(Stored items)
== Segment start ==
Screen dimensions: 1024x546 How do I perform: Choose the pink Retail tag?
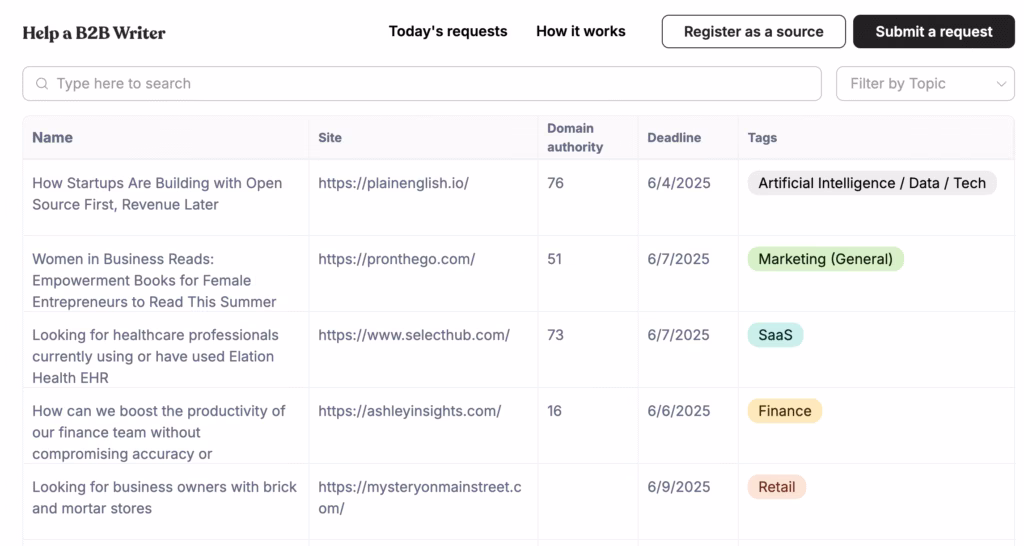click(x=776, y=487)
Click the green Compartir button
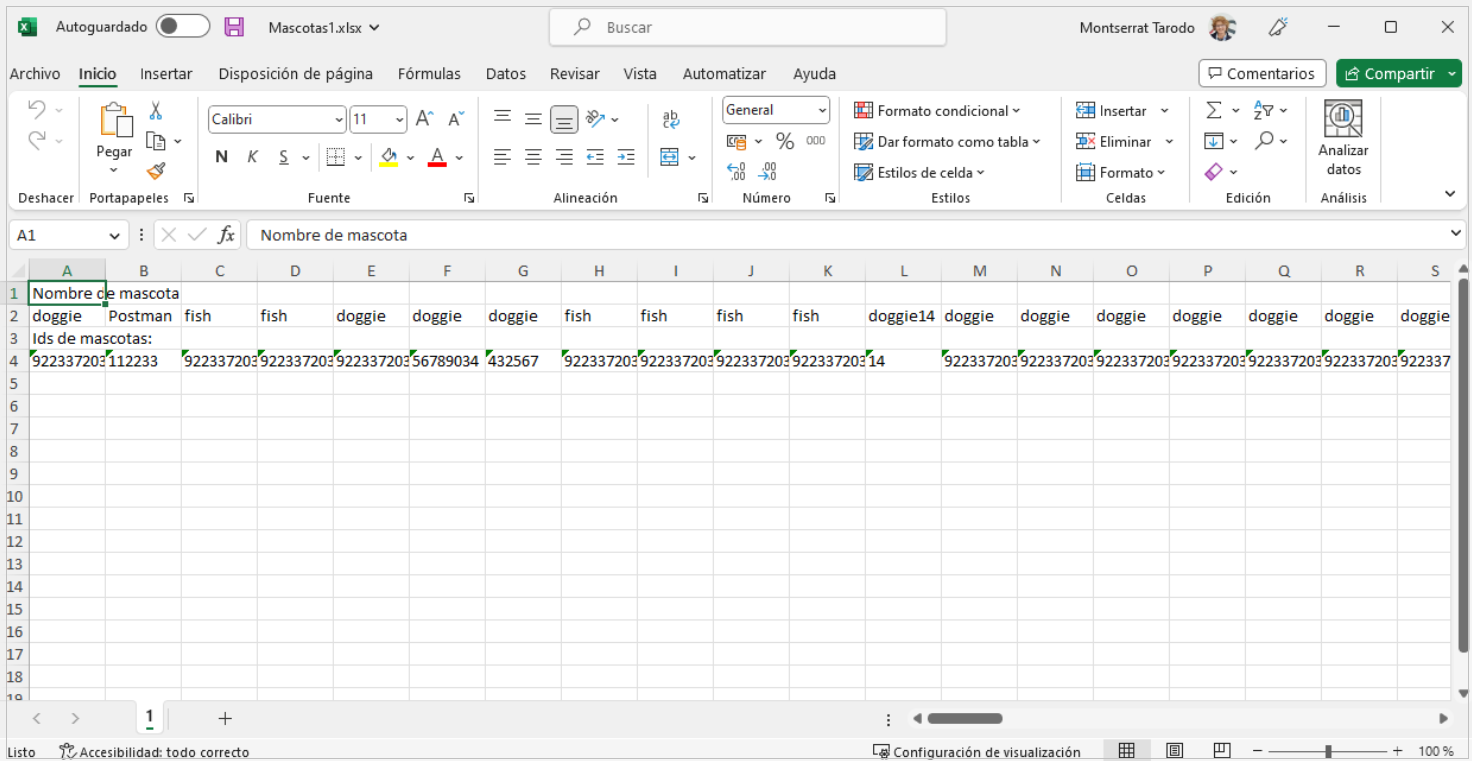This screenshot has width=1472, height=761. (x=1398, y=73)
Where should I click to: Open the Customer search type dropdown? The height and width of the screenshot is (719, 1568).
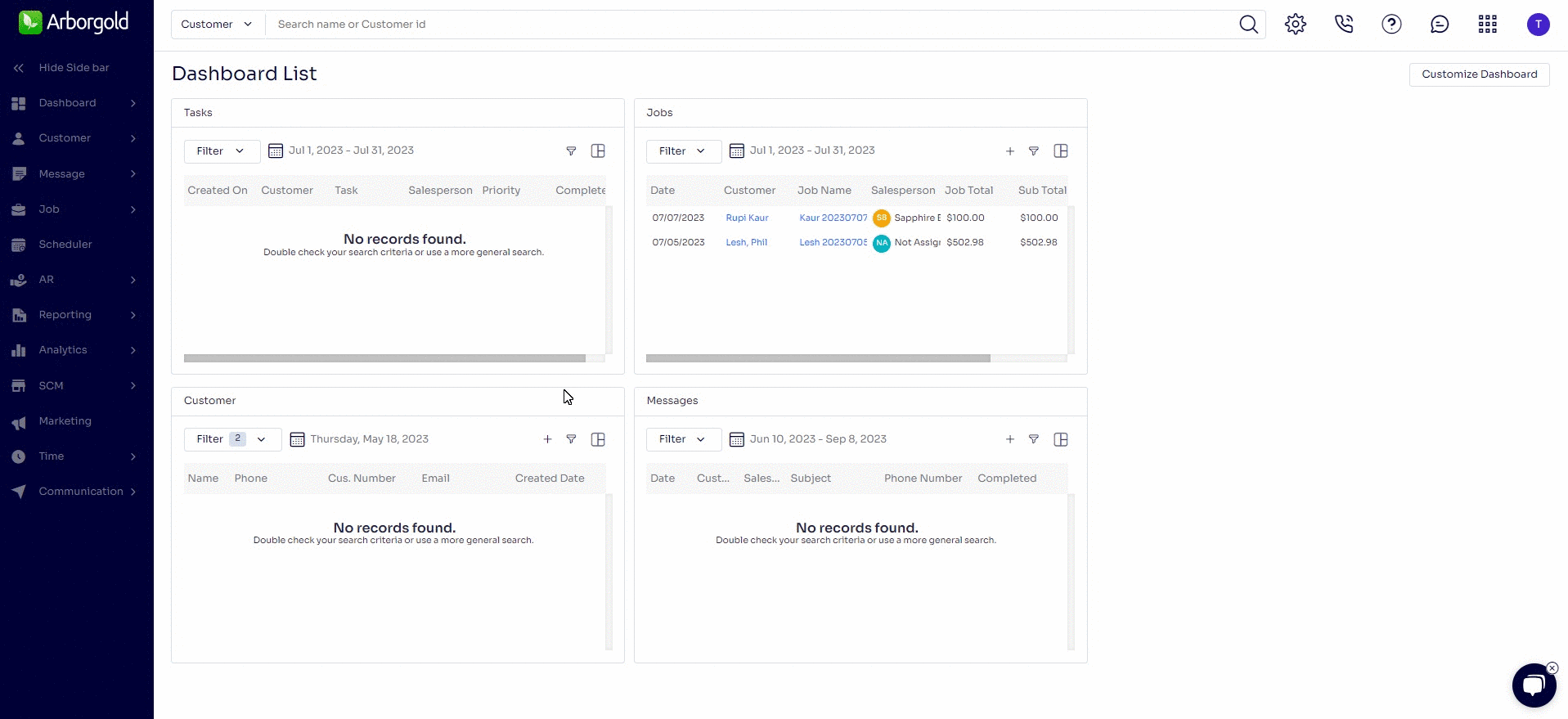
== Segment end ==
● What needs to be done
Your copy of the entries should be exact and free of pictures.

● Written solution
Screen dimensions: 1024x546 How do I perform: Choose the pink Retail tag?
click(x=776, y=487)
Click the green Compartir button
This screenshot has width=1472, height=761. (x=1398, y=73)
Where should I click to: Open the Customer search type dropdown? The height and width of the screenshot is (719, 1568).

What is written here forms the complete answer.